**SOURCE RECORDS**
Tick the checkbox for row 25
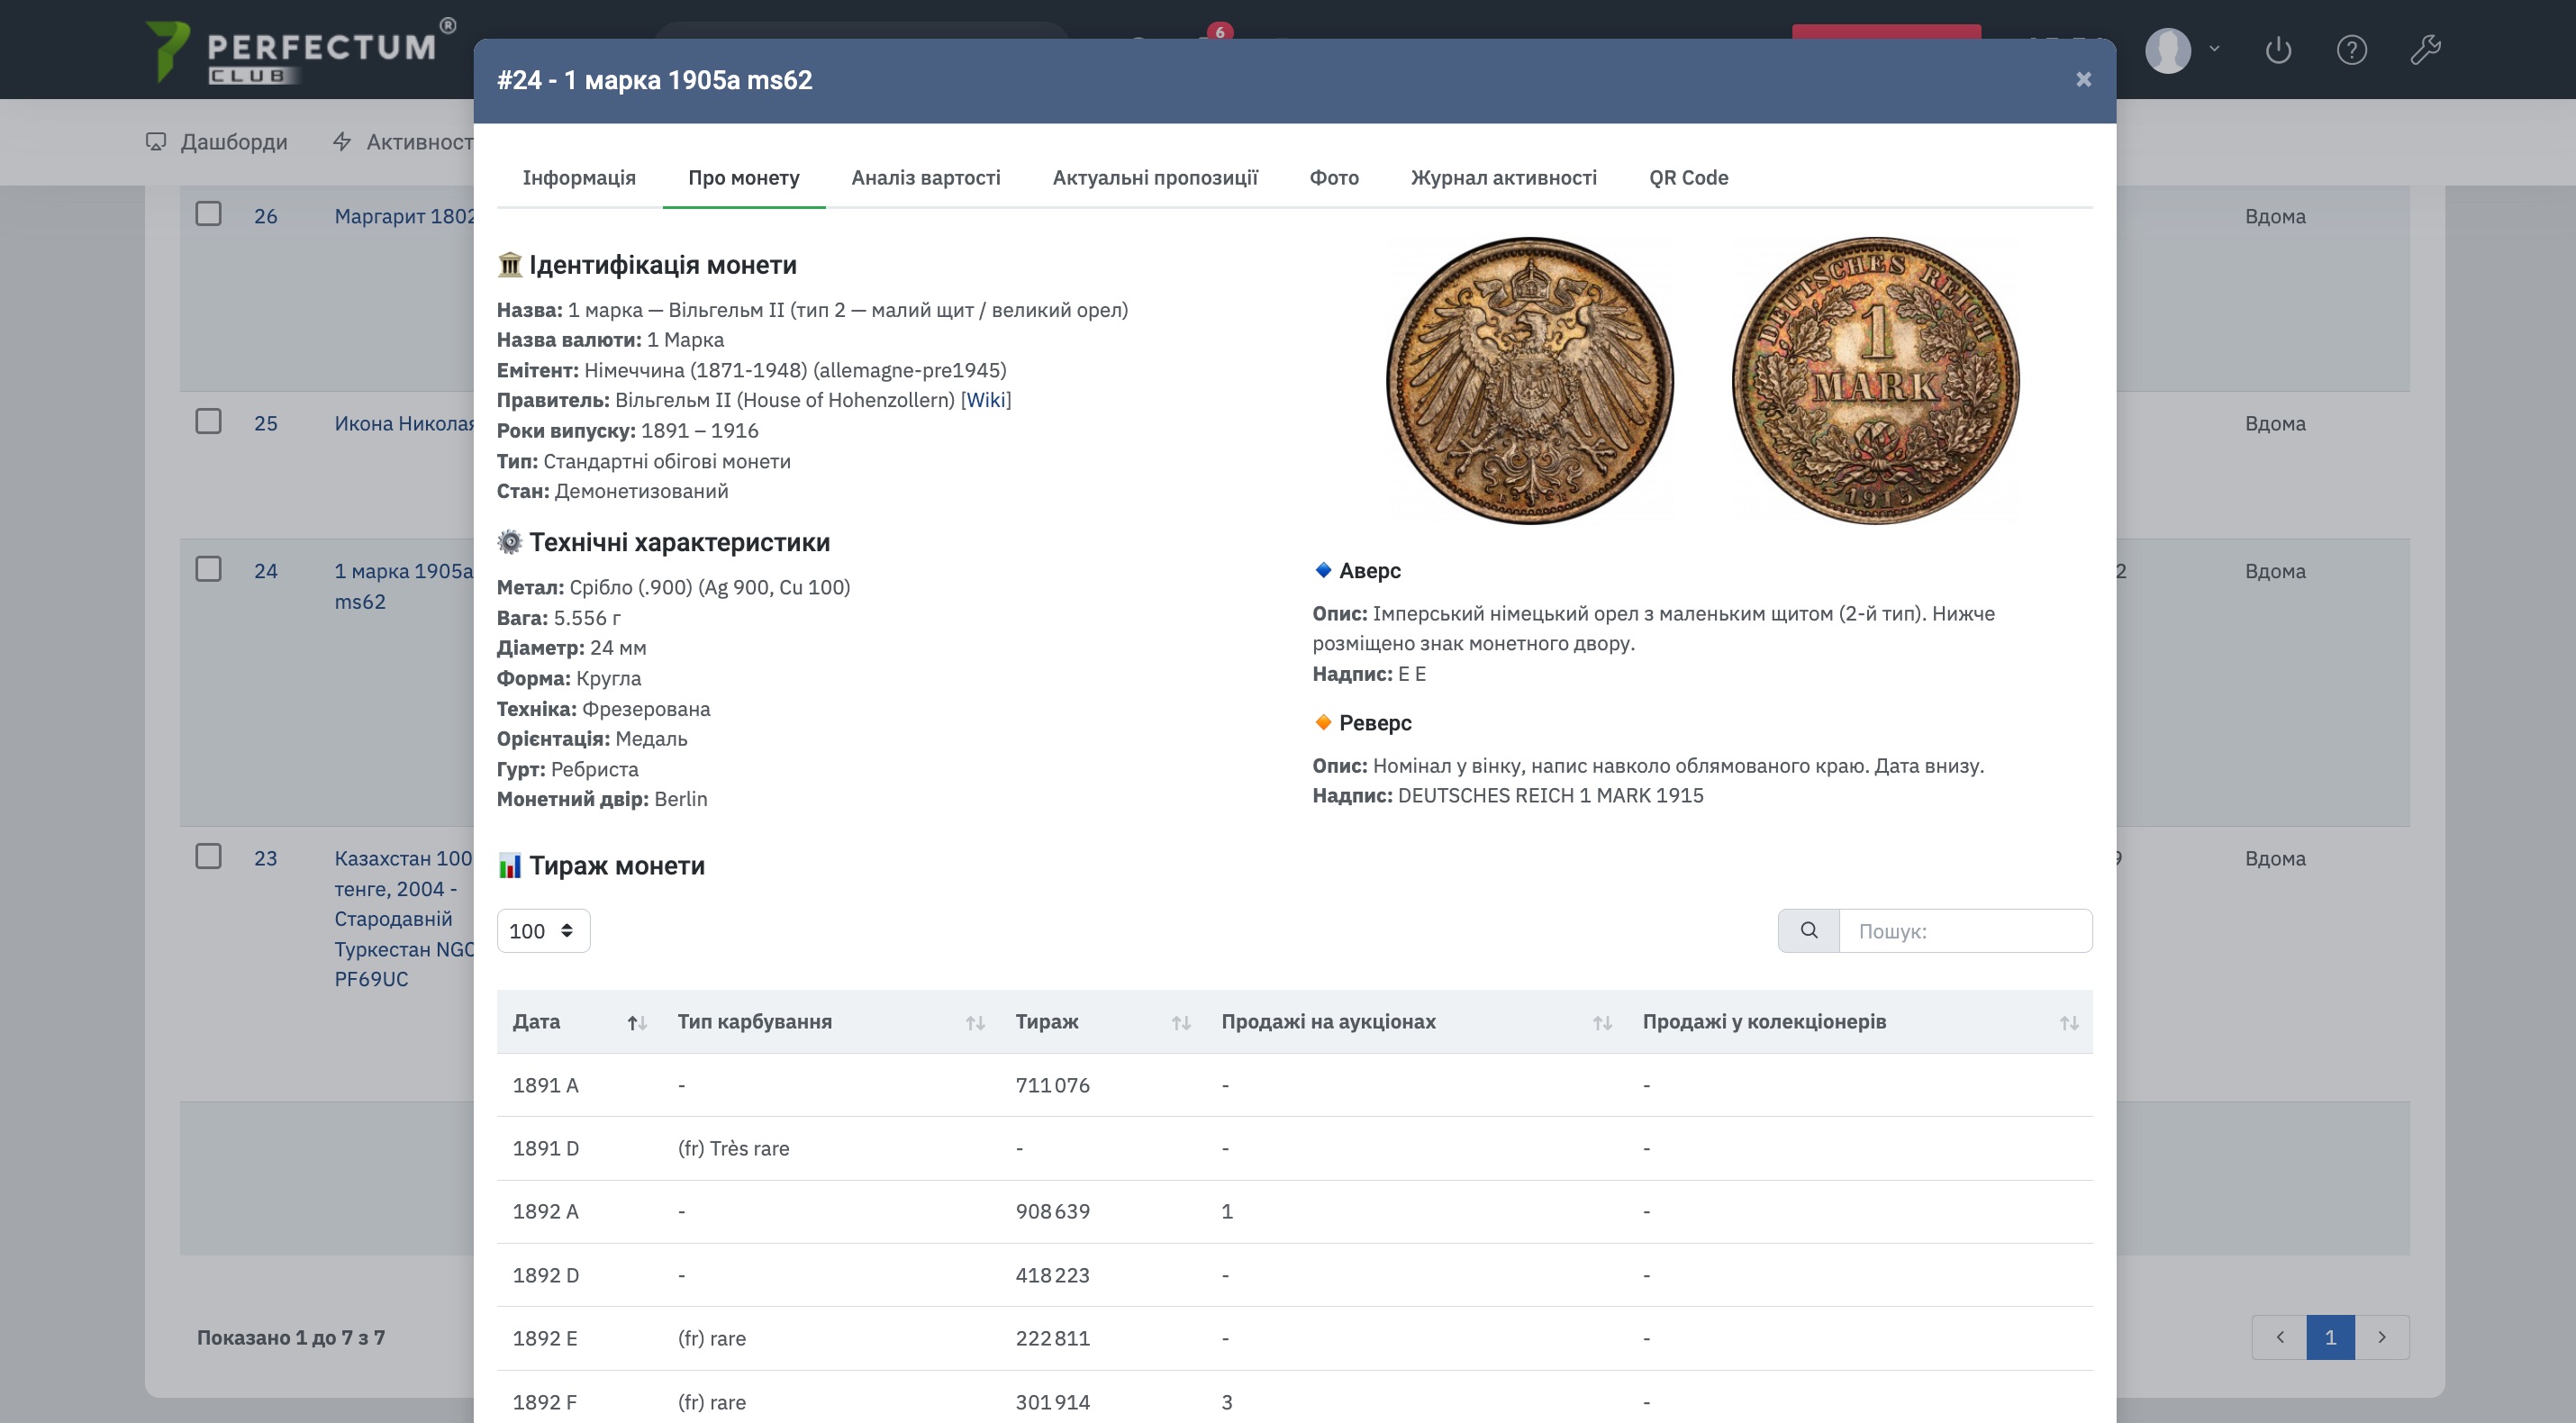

==

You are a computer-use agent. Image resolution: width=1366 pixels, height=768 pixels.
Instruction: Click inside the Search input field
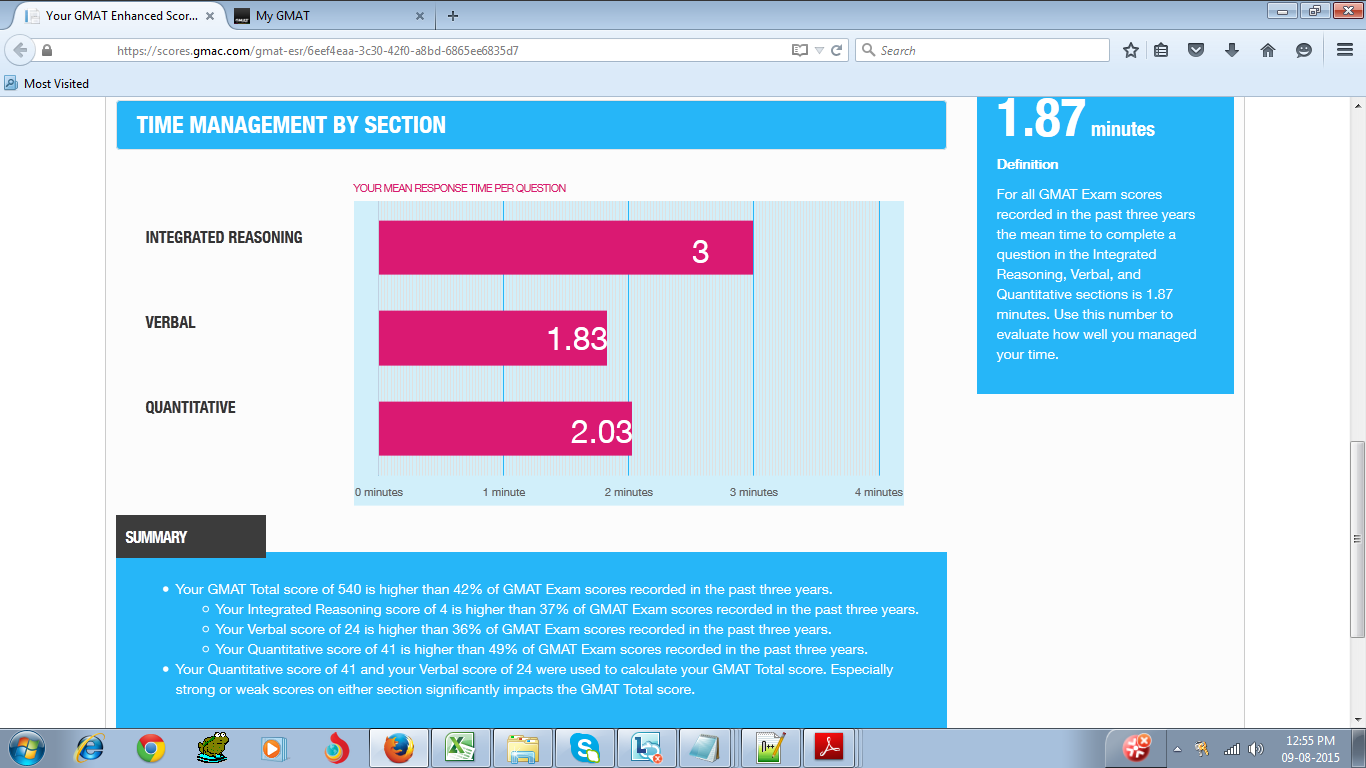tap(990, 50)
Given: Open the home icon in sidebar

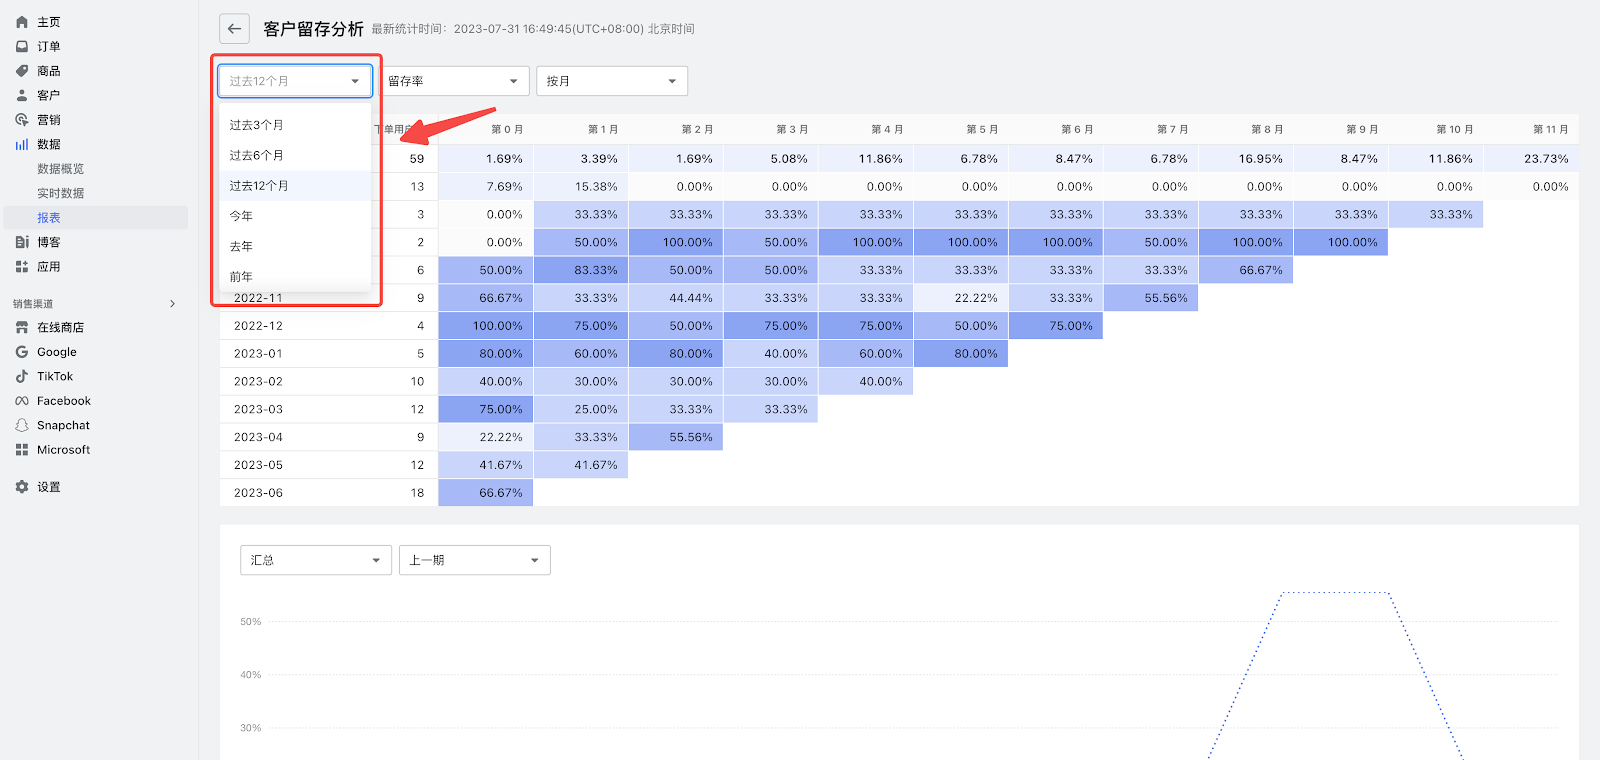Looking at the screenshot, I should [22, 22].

---

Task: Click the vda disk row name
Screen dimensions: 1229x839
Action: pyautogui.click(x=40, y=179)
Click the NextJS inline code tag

**GIVEN TASK**
Shift every coordinate in the answers by -132 and give all the lines again, requests included, starting at the line containing "Task: Click the vda disk row name" and ending at the line containing "Click the NextJS inline code tag". Leave out every other line of the data.

**OUTPUT**
Task: Click the vda disk row name
Screen dimensions: 1229x839
Action: pyautogui.click(x=-92, y=47)
Click the NextJS inline code tag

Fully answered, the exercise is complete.